サマリー
◆経済や金融の分野では、伝統的に政府統計や企業決算のほか、株価・債券価格、為替レートなどのマーケットデータなどが分析されてきた。しかし、近年では、情報技術の発展を背景とした膨大なデータの蓄積やクラウドコンピューティング環境の普及等を背景に、これらのデータに加え、非伝統的なオルタナティブ(代替)データを活用したビッグデータ分析が盛り上がりつつある。
◆本レポートでは、オルタナティブデータの中でも、各電力会社のウェブサイト上で公表されている電力需要量のデータを活用した。
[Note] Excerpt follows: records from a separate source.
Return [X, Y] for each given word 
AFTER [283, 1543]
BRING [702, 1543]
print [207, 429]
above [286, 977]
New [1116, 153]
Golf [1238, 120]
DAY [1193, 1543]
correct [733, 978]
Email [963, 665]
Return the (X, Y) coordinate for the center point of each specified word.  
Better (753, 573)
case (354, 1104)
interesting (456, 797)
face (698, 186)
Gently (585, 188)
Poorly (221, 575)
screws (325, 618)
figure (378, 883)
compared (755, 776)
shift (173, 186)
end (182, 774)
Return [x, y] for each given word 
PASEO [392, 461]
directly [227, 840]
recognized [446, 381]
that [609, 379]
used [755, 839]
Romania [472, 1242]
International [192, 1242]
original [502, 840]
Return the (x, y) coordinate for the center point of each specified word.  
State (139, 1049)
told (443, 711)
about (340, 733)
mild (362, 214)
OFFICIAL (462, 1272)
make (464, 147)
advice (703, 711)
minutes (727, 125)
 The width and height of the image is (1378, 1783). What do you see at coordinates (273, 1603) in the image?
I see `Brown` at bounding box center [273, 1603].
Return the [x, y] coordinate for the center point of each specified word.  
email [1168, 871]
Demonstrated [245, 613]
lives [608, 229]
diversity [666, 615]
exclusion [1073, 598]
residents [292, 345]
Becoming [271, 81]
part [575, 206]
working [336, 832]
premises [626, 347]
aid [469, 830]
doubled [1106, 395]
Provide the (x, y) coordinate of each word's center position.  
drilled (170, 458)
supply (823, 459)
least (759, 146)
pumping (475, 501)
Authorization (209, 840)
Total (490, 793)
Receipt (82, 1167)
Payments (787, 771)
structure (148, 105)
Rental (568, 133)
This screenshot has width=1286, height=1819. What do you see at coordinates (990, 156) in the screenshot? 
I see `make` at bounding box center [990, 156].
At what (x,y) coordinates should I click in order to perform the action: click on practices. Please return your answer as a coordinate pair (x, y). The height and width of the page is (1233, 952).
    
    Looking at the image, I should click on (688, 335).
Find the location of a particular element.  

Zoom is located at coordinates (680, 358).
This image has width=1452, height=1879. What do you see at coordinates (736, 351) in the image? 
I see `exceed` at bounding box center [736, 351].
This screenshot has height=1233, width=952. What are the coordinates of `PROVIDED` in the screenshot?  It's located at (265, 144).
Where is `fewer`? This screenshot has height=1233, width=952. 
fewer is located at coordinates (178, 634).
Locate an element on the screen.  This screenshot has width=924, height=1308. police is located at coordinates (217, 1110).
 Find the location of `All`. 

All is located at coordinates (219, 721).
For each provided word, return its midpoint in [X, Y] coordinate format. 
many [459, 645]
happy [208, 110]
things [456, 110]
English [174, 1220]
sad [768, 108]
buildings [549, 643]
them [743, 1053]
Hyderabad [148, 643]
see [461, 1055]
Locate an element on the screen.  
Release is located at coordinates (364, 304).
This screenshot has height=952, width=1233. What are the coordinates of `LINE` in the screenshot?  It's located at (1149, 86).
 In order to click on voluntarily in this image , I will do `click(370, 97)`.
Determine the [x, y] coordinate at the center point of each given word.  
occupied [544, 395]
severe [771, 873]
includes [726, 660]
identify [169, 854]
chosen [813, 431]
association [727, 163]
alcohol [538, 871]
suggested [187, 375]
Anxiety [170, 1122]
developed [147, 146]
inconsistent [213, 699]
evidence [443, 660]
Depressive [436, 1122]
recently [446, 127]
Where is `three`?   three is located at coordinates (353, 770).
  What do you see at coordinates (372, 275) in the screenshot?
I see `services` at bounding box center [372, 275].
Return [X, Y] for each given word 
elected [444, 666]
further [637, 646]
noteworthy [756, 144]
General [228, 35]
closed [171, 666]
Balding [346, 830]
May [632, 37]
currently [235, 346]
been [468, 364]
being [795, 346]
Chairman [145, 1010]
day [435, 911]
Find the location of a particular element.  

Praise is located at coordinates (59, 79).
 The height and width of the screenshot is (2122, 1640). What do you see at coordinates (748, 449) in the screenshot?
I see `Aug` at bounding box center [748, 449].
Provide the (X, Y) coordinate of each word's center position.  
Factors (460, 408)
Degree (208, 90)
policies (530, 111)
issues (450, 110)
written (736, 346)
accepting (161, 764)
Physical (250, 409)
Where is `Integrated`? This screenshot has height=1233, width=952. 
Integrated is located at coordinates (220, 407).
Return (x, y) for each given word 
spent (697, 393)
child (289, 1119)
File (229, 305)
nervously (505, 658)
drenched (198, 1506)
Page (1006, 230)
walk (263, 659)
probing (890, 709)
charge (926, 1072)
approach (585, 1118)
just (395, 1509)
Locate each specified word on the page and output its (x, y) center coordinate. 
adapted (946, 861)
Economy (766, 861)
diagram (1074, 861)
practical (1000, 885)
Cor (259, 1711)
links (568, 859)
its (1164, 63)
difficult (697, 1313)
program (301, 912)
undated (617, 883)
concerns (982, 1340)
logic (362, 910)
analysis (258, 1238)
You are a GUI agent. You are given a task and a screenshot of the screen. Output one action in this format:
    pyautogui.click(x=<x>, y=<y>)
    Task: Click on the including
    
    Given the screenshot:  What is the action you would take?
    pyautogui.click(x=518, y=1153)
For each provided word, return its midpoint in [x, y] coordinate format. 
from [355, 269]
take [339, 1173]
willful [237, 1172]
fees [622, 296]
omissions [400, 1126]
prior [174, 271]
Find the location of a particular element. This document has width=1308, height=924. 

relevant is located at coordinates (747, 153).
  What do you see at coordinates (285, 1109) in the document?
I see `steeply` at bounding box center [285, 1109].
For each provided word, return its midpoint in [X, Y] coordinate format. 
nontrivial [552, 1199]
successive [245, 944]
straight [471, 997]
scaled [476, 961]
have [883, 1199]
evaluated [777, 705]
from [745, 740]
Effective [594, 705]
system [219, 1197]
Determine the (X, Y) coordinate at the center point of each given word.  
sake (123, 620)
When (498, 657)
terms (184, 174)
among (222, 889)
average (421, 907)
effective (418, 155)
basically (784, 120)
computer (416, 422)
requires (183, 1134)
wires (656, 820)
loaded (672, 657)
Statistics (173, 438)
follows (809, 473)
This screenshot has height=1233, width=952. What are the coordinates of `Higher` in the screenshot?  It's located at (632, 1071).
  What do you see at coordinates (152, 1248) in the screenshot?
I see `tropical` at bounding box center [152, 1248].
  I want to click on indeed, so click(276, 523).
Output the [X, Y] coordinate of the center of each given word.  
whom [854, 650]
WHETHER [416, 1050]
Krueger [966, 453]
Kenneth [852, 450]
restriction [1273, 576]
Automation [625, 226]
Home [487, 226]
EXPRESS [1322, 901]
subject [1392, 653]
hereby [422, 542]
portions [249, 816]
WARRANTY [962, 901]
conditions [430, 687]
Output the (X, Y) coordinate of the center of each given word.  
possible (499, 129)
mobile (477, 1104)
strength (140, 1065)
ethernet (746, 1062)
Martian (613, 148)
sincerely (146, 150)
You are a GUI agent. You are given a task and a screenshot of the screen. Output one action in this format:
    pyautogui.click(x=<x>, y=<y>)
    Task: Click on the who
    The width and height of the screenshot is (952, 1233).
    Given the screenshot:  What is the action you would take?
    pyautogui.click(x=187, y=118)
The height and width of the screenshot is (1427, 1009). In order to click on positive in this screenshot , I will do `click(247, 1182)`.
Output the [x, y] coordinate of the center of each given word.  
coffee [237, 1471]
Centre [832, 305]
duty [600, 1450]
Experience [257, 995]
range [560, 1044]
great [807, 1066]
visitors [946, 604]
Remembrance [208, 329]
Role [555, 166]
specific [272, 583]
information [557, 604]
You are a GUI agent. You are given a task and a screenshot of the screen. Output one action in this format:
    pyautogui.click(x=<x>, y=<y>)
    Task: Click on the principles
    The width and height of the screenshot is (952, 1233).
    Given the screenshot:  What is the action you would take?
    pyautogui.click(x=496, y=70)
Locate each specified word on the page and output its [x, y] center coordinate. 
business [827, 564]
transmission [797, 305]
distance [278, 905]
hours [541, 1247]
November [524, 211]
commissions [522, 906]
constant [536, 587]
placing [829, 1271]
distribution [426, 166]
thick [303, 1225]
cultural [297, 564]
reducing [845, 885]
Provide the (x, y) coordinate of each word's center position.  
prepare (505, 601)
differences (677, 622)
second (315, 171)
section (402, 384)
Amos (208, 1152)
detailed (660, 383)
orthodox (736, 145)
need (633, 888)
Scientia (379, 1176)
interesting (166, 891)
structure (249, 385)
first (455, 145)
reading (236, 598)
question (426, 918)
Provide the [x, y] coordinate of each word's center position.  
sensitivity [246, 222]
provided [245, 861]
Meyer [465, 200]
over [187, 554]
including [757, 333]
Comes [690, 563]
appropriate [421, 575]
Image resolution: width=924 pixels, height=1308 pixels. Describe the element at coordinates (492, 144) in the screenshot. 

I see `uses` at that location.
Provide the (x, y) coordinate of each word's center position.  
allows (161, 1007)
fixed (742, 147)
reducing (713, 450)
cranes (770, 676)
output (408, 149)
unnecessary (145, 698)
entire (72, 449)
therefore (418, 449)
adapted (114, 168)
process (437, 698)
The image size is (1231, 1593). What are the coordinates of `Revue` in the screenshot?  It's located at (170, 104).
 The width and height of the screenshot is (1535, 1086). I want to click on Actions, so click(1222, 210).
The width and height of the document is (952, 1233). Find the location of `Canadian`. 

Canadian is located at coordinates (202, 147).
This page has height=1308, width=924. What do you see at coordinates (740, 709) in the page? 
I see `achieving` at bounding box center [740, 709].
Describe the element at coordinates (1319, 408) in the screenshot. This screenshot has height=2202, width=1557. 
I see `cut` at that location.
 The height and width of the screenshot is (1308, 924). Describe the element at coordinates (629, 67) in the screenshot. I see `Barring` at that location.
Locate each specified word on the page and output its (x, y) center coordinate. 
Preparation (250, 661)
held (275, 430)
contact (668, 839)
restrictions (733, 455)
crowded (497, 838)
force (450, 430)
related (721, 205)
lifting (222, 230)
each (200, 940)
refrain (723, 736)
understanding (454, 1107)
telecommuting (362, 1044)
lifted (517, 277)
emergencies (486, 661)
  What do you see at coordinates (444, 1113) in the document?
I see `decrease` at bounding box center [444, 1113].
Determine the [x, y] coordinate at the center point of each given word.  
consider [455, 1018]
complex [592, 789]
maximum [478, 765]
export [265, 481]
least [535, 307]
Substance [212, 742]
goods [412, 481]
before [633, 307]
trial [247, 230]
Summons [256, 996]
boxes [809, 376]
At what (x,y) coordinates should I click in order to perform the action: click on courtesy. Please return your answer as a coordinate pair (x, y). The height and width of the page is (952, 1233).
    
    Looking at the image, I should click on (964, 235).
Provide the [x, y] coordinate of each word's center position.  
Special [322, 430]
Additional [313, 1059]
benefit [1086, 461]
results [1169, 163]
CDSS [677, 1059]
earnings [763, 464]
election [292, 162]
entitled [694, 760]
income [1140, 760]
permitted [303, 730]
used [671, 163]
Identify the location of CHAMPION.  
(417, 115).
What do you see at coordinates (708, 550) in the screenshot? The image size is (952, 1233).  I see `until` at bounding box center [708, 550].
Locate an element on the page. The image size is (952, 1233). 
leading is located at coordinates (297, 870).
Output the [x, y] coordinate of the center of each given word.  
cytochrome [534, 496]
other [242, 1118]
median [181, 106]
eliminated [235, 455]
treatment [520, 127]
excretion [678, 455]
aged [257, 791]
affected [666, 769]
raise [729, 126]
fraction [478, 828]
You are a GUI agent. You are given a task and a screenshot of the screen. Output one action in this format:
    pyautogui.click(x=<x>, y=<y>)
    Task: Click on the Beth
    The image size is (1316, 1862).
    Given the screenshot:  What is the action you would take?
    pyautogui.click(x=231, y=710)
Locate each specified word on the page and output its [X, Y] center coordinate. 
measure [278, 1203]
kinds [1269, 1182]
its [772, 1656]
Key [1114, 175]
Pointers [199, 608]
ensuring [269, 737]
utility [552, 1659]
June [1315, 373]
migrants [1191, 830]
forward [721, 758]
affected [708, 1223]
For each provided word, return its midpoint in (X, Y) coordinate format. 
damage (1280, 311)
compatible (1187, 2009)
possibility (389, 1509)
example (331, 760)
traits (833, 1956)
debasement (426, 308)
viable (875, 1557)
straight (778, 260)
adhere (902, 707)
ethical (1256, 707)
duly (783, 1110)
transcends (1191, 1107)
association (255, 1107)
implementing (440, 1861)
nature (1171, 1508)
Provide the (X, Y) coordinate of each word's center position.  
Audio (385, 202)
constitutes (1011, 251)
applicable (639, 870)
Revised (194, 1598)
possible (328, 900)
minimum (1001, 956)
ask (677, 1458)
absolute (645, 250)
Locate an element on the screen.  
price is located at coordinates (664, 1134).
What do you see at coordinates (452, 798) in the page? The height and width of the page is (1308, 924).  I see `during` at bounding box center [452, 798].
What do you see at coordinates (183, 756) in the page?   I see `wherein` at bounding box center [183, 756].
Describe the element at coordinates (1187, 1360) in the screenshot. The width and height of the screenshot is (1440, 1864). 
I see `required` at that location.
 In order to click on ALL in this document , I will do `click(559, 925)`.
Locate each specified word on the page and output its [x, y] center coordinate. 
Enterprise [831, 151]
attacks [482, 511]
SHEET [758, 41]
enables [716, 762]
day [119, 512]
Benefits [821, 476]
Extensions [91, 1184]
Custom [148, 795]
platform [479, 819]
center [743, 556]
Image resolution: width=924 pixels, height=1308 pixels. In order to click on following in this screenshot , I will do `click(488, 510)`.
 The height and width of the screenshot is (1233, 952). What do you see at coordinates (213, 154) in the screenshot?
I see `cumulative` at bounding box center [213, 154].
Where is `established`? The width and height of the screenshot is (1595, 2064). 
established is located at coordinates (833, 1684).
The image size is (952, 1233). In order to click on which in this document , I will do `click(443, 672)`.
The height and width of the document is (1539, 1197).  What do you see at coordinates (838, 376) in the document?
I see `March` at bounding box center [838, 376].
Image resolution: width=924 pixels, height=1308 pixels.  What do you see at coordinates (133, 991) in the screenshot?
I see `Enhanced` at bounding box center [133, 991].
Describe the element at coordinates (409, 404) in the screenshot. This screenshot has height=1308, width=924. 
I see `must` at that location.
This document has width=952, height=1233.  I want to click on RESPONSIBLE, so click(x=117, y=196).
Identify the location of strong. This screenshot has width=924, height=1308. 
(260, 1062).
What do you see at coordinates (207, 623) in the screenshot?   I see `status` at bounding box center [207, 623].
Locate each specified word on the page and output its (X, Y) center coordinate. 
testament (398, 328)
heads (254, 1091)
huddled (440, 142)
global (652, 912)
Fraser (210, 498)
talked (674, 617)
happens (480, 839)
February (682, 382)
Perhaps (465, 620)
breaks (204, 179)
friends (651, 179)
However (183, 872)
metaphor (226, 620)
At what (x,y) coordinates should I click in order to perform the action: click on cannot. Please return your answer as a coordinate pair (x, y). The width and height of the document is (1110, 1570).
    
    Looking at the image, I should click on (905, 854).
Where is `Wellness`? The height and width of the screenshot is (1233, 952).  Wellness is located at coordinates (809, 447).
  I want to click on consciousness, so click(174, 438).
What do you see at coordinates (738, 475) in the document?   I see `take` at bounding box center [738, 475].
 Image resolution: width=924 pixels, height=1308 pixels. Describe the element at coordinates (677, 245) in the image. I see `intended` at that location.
そして、状態空間モデルと呼ばれる計量モデルを用いてトレンドを抽出し、これと経済指標との関係性を確認することを通じて、日本経済全体や地域経済の早期把握を試みた。
◆電力需要量は気温など様々な要素から影響を受けるため、そのままでは経済活動との関係性を見出すことは難しい。そこで、電力需要量全体を景気との関連が期待されるトレンド部分と、気温効果などのそれ以外の部分に分解できると仮定した状態空間モデルを構築した。さらにこのモデルでは地域レベルの階層構造を持つものとした。すなわち、全9地域それぞれのデータを活用することで精度を上げつつ、地域ごとの特性を考慮したモデルとなっている。
◆分析結果を見ると、全国および多くの地域別のデータでは経済指標(日銀短観)と(強い)正の相関が確認でき、とりわけ深夜の時間帯のデータを用いた場合のパフォーマンスが高かった。そして、最もパフォーマンスが高かったモデルを用いて、2019年7月末までの電力需要量のトレンドの動きから算出すると、足元で日本全国、および一部の地方で経済の減速にいったん歯止めがかかった可能性が示唆される。